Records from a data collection

= Beginning of Section =

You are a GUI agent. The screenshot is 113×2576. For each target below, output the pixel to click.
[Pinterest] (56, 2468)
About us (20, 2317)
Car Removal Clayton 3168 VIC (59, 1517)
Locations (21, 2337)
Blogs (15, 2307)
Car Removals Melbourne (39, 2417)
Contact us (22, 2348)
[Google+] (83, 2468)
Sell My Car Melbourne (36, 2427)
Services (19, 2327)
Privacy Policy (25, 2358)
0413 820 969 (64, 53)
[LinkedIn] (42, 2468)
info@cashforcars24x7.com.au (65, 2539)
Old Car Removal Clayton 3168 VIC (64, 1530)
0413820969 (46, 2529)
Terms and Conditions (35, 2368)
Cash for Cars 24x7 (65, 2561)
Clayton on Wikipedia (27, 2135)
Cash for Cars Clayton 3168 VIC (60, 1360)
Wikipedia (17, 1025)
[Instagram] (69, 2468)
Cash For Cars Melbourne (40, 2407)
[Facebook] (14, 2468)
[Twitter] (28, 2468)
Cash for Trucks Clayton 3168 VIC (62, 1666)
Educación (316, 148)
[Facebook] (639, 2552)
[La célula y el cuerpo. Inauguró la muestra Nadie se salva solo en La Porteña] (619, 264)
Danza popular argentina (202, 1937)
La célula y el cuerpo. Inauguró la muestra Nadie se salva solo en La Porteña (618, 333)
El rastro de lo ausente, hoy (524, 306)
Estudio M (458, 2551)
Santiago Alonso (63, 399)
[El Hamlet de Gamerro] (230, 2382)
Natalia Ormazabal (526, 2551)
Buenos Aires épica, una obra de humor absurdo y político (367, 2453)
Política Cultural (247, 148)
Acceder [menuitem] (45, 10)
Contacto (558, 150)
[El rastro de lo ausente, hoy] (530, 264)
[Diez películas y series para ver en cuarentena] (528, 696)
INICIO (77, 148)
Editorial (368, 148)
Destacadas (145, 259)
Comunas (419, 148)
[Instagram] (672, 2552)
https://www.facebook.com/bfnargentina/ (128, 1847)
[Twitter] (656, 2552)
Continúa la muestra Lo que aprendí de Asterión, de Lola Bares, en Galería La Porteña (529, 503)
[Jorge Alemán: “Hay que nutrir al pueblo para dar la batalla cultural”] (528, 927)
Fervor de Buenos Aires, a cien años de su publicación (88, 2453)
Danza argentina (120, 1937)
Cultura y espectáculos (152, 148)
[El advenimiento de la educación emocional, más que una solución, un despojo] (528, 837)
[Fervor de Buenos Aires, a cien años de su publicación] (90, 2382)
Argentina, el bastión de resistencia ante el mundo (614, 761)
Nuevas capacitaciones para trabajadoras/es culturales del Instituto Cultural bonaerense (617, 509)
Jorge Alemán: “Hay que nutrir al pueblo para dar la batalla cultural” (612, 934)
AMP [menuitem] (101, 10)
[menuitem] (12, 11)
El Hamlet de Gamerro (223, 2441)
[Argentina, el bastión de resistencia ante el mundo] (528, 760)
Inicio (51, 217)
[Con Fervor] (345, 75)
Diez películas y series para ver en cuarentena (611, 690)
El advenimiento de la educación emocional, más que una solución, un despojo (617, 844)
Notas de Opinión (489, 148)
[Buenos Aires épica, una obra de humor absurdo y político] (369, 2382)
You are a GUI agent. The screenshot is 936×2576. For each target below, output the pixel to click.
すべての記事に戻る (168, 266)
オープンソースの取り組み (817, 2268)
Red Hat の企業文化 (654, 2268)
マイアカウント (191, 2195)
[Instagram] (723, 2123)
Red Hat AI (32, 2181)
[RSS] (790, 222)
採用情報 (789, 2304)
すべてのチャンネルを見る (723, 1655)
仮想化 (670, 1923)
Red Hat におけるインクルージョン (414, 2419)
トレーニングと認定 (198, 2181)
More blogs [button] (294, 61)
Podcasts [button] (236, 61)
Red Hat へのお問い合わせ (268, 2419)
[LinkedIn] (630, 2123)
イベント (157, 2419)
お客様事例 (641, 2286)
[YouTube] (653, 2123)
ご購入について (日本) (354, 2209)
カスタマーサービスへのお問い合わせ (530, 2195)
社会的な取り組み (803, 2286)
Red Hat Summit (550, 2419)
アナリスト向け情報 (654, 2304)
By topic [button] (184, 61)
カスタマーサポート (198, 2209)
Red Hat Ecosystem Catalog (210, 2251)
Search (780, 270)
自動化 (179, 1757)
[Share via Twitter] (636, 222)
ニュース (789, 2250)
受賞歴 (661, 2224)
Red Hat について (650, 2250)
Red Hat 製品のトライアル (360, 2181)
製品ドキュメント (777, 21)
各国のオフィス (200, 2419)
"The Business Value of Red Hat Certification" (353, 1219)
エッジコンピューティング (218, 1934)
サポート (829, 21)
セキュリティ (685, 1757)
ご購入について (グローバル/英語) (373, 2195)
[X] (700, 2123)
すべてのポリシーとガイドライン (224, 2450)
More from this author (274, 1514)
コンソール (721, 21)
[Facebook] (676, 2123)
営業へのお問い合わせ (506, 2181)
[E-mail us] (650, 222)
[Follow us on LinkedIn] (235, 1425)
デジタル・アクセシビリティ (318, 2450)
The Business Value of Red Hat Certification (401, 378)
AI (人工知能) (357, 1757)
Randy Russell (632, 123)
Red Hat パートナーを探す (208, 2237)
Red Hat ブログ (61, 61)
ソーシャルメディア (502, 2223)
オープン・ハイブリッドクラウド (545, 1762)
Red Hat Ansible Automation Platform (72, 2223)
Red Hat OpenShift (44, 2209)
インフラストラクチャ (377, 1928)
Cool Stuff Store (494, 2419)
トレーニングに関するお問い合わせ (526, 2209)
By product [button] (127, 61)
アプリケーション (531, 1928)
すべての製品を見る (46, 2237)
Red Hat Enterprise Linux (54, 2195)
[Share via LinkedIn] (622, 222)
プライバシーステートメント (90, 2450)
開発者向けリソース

= End of Section =

Copy out every line from the data above that has "button" in it.

→ YOUR SOLUTION:
More blogs [button] (294, 61)
Podcasts [button] (236, 61)
By topic [button] (184, 61)
By product [button] (127, 61)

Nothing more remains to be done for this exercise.